My return to Eek started early in the morning of May 14th. Robert, my youngest son, drove me to the Seattle-Tacoma airport. Since the Alaska Airlines flight took off at 8:00 am, we both got up way too early. The flight to Anchorage, on a regular 737, took about three hours.
The next stop was Bethel, Alaska, and the flight there is where the adventure begins. Bethel is about four hundred miles beyond the road system, so everything has to come in by ship or plane. Most planes to Bethel are combi aircraft. The cabin is partitioned to allow use as both a cargo and passenger plane. Most combi aircraft typically feature an oversized cargo door. I walked out onto the tarmac with other passengers to board the combi plane through the backdoor. In the middle of the cabin is the wall separating the cargo and passenger sections. There is no first-class section to Bethel. The flight aboard the 737-combi took about 50 minutes.
Clouds obscured my view and I worried that the flight might not be able to land. Once before, I had flown out to Bethel only to fly over the city and return to Anchorage without landing. Another time I had waited in Bethel for the plane to arrive. I heard the plane fly over and then away without landing. If the plane land in Bethel, you don’t leave.
This day was overcast, but we landed without trouble. Walking across the tarmac to the small Bethel terminal, a cold, wet, wind hit my face. I was certainly back in Alaska.

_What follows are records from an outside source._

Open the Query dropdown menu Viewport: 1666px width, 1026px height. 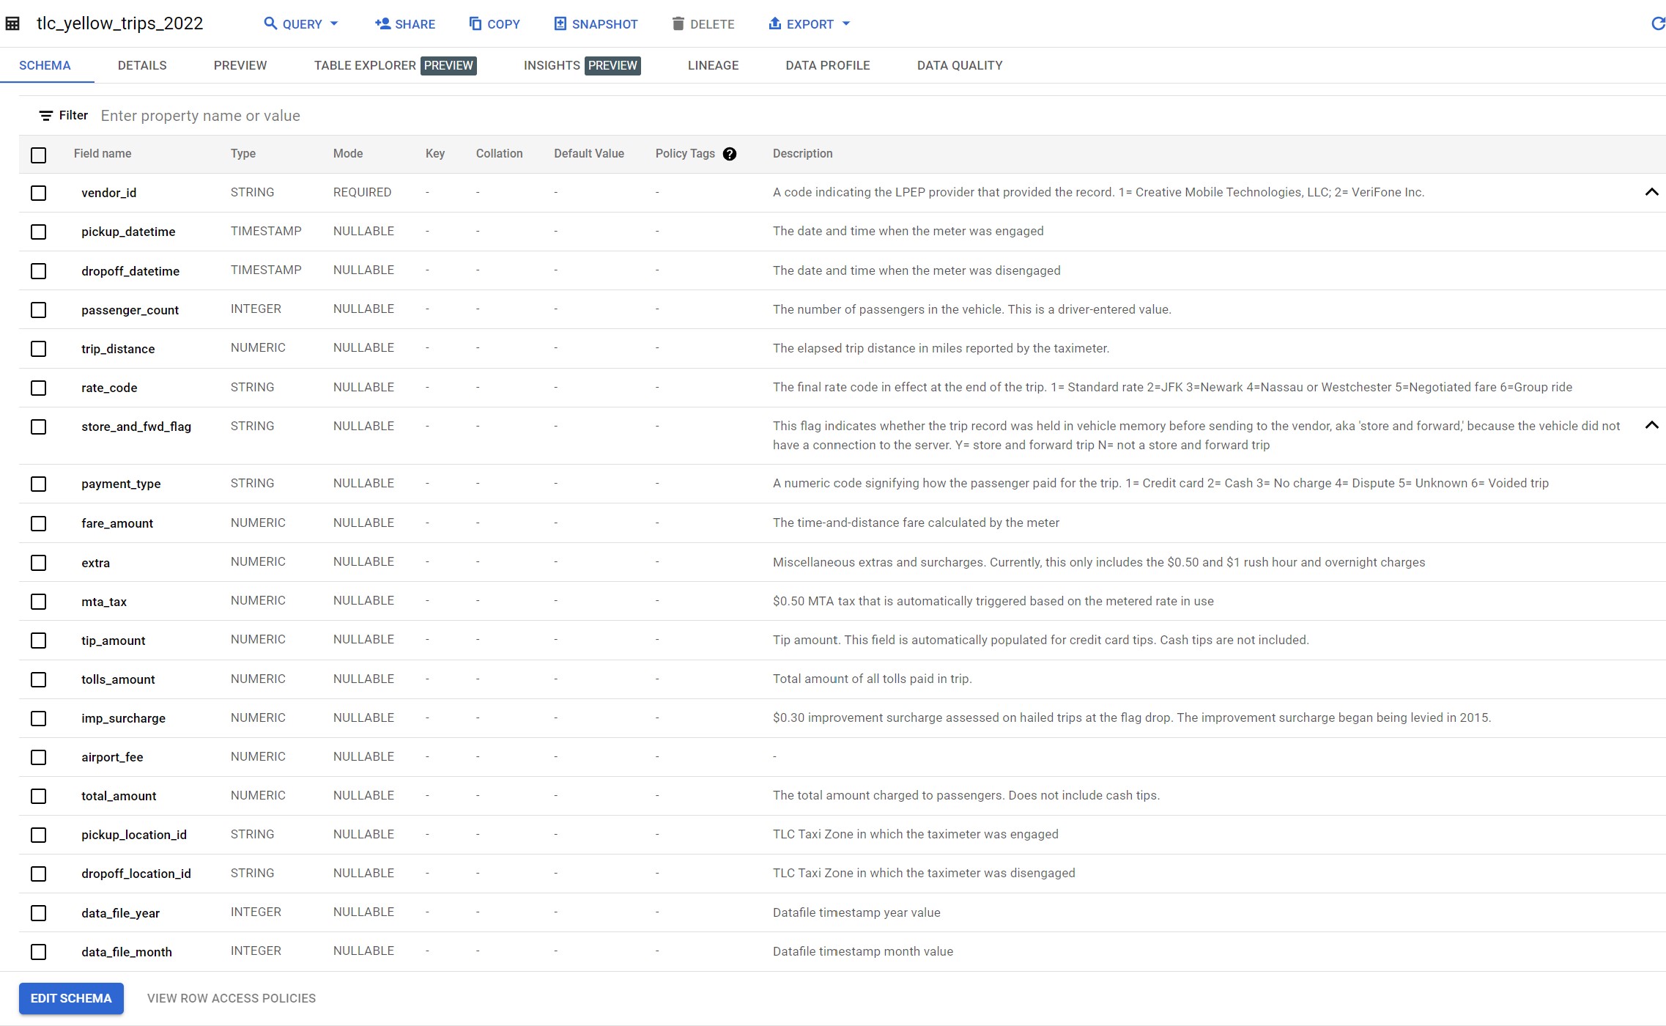(x=301, y=24)
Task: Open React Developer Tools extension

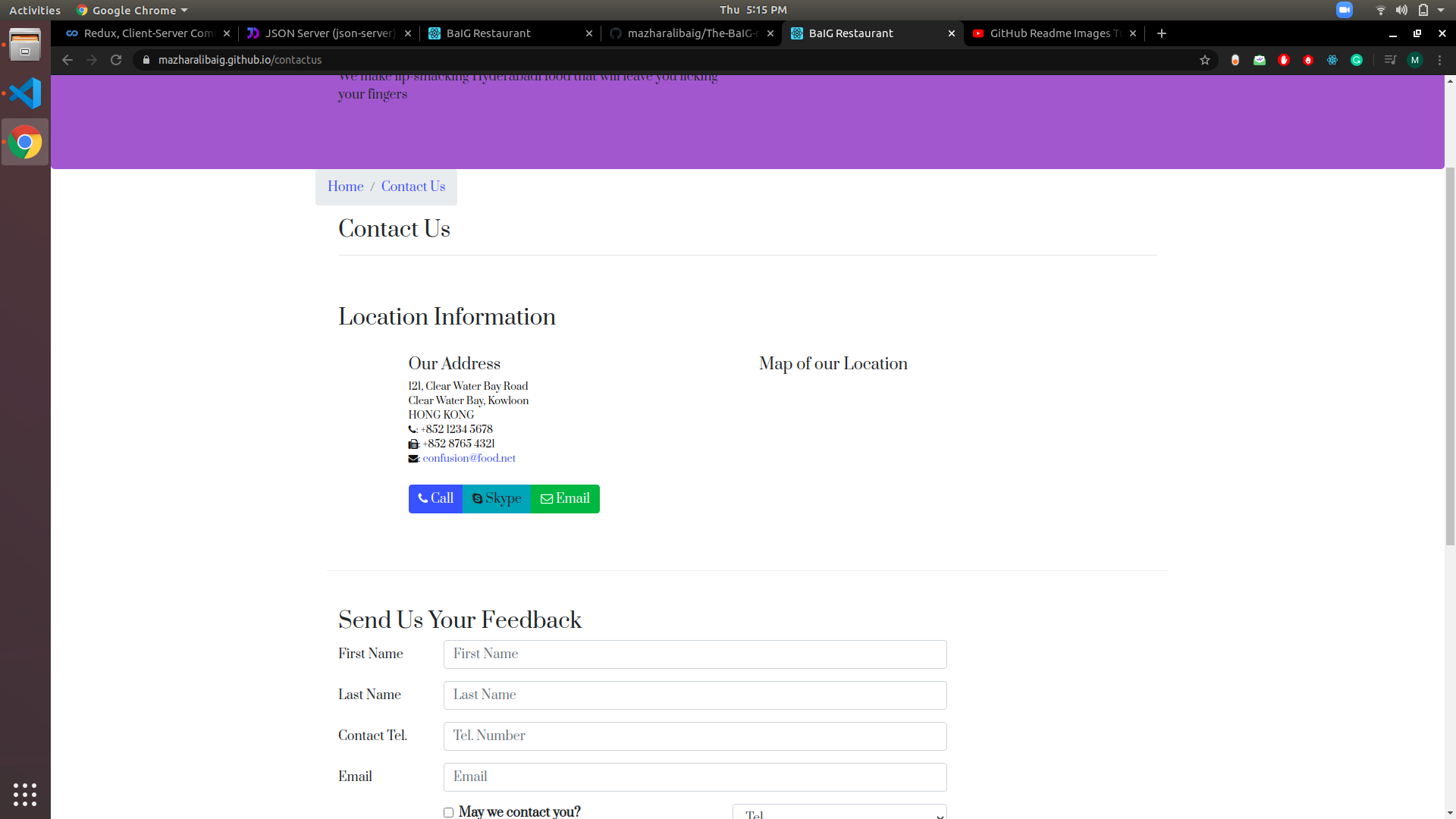Action: [1332, 60]
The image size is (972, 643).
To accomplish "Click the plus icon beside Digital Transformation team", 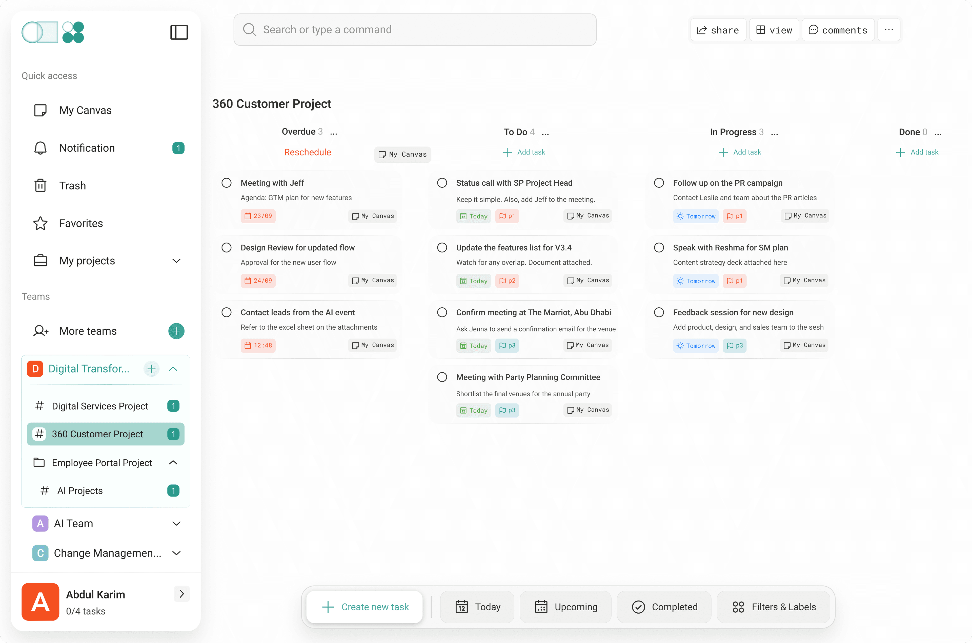I will pyautogui.click(x=151, y=369).
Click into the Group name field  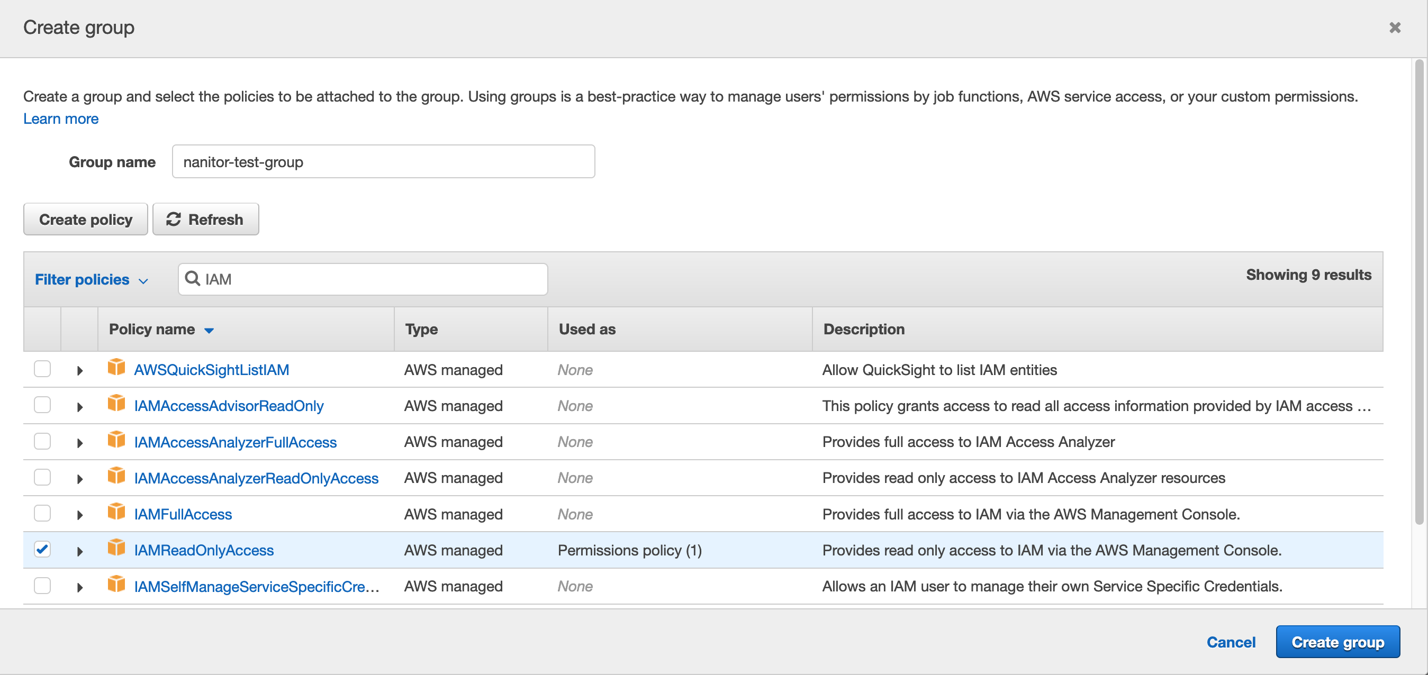383,162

Each plane gets smaller as you travel toward Eek, and for the third, and last, leg of the journey, I would ride a Cessna 207 prop plane operated by Renfro’s Alaskan Adventures. As we taxied out to the runway, I asked if anyone would be meeting us when we arrived. The pilot didn’t know. Since I didn’t want to walk a mile in the cold carrying my luggage, and since there was food onboard for the graduation, I asked if he would radio back to his office and have them advise the school that we were inbound. Shortly after takeoff he did. This final flight took about 25 minutes.
On final approach to Eek I spotted Brett, the school principal, towing a trailer with an ATV in route to the dirt landing strip outside of town. Brett looked much as I remembered him, the rugged Alaskan, at home in the bush on an ATV. After arrival and handshakes we all unloaded the plane and I hopped on for a muddy ride back to Eek School.